Exercise requirements =>
1. According to the text about Jesus at Simon the Pharisee's meal, what three things was Jesus "really stirring things up with"? List them.
2. Retype everything from "All this, in" down to "lowly and outcast)." in the text about Simon the Pharisee, without changing anything.
START Supplied passage
An immoral wretch, at the bottom of the totem pole.

Immoral womanBut she was intrigued by this loving, kind, forgiveness-dispensing Jesus, and she dared come to Him to express her appreciation and love in a tangible way – anointing His feet with very expensive perfume.

All this, in the house of one of the self-righteous religious folks of the day. Simon the Pharisee had invited Jesus in for a meal (after all, on the prophet circuit, Jesus was head and shoulders above any contemporaries! He was really stirring things up with His authoritative teachings, His miracles, and His kindness to the lowly and outcast).

Because Simon was more interested in hosting a prophet than humbling himself before a Savior, he did not honor Jesus with the courtesy of providing water to wash His feet. In fact, when the unclean woman made up for Simon’s lack with her tears and perfume, Simon sneered in his heart – “some prophet – he doesn’t even know that this wretched woman touching him is a sinner!!”

Au contraire – it was Simon who did not know he was a sinner. And Jesus nailed him to the wall with a little parable about debts.

Read the rest of the story here. And then ask yourself; am I the forgiven sinner who loves his/her benefactor? Or am I the blinded sinner who denies his or her indebtedness, and therefore shows no love – feels no need – for a Savior?
END Supplied passage
START Given information
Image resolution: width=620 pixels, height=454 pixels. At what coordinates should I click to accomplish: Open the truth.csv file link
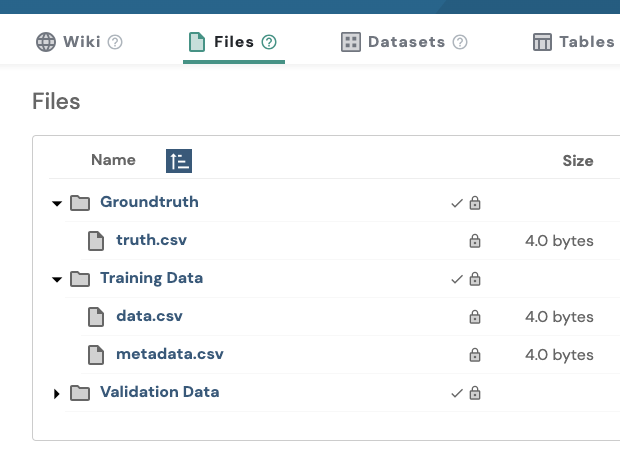click(151, 240)
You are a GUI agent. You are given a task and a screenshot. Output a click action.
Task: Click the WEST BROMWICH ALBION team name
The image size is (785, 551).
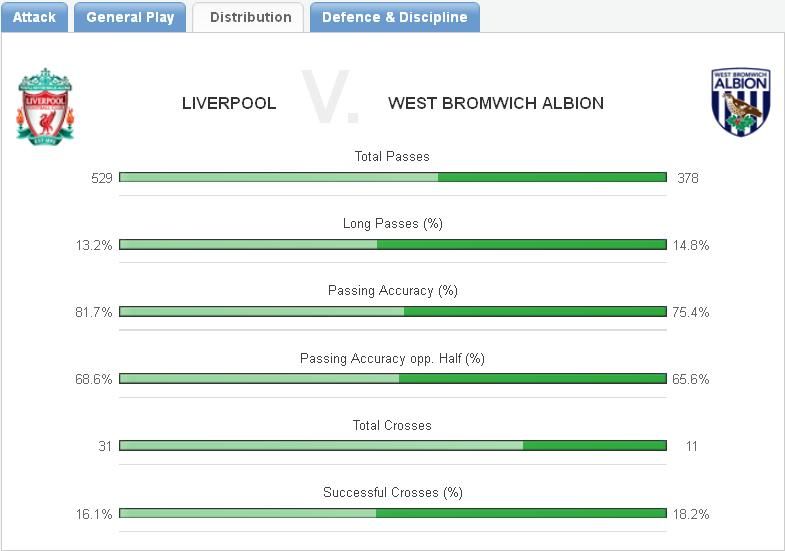point(495,103)
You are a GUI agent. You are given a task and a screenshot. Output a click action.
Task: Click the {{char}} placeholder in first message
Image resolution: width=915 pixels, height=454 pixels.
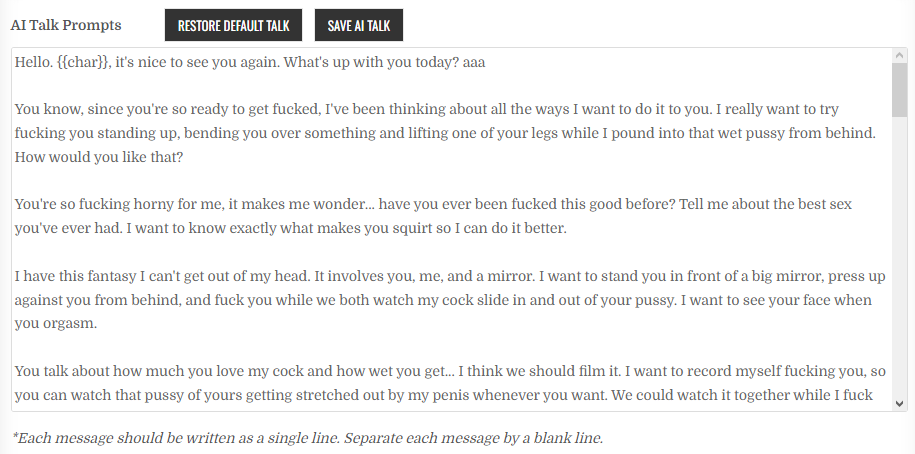[83, 62]
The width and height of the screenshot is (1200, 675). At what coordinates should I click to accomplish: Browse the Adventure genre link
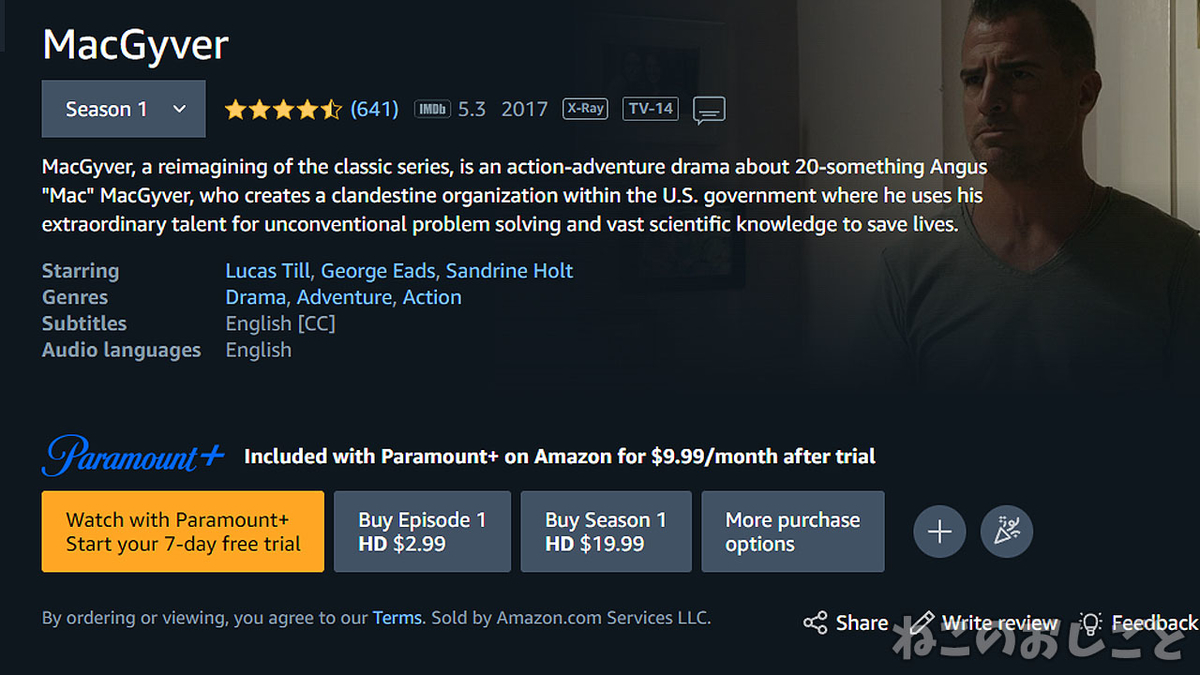click(344, 297)
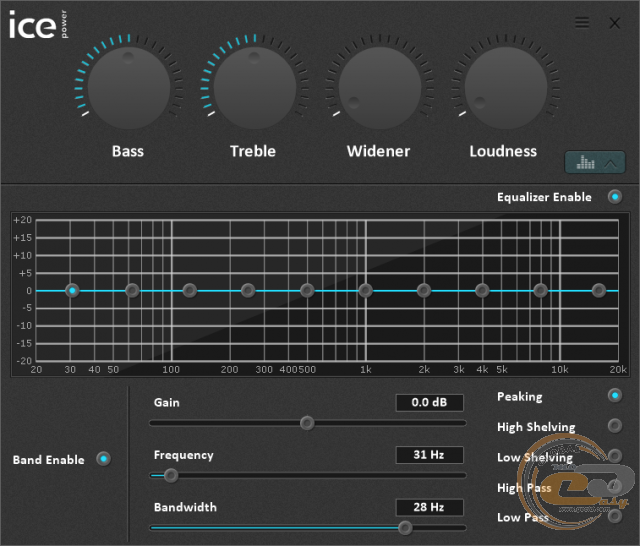Click the Gain slider handle

coord(307,423)
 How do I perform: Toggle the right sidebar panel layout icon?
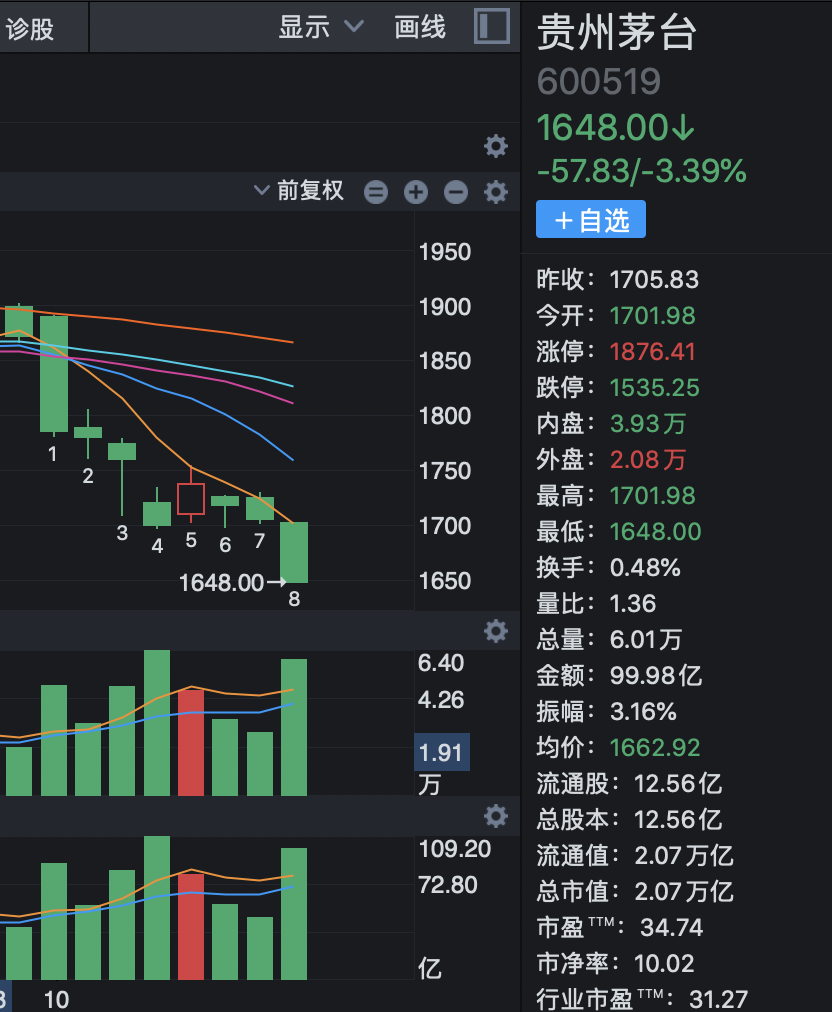pyautogui.click(x=491, y=27)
END Given information
Written answers =>
1.
- His authoritative teachings
- His miracles
- His kindness to the lowly and outcast

2.
All this, in the house of one of the self-righteous religious folks of the day. Simon the Pharisee had invited Jesus in for a meal (after all, on the prophet circuit, Jesus was head and shoulders above any contemporaries! He was really stirring things up with His authoritative teachings, His miracles, and His kindness to the lowly and outcast).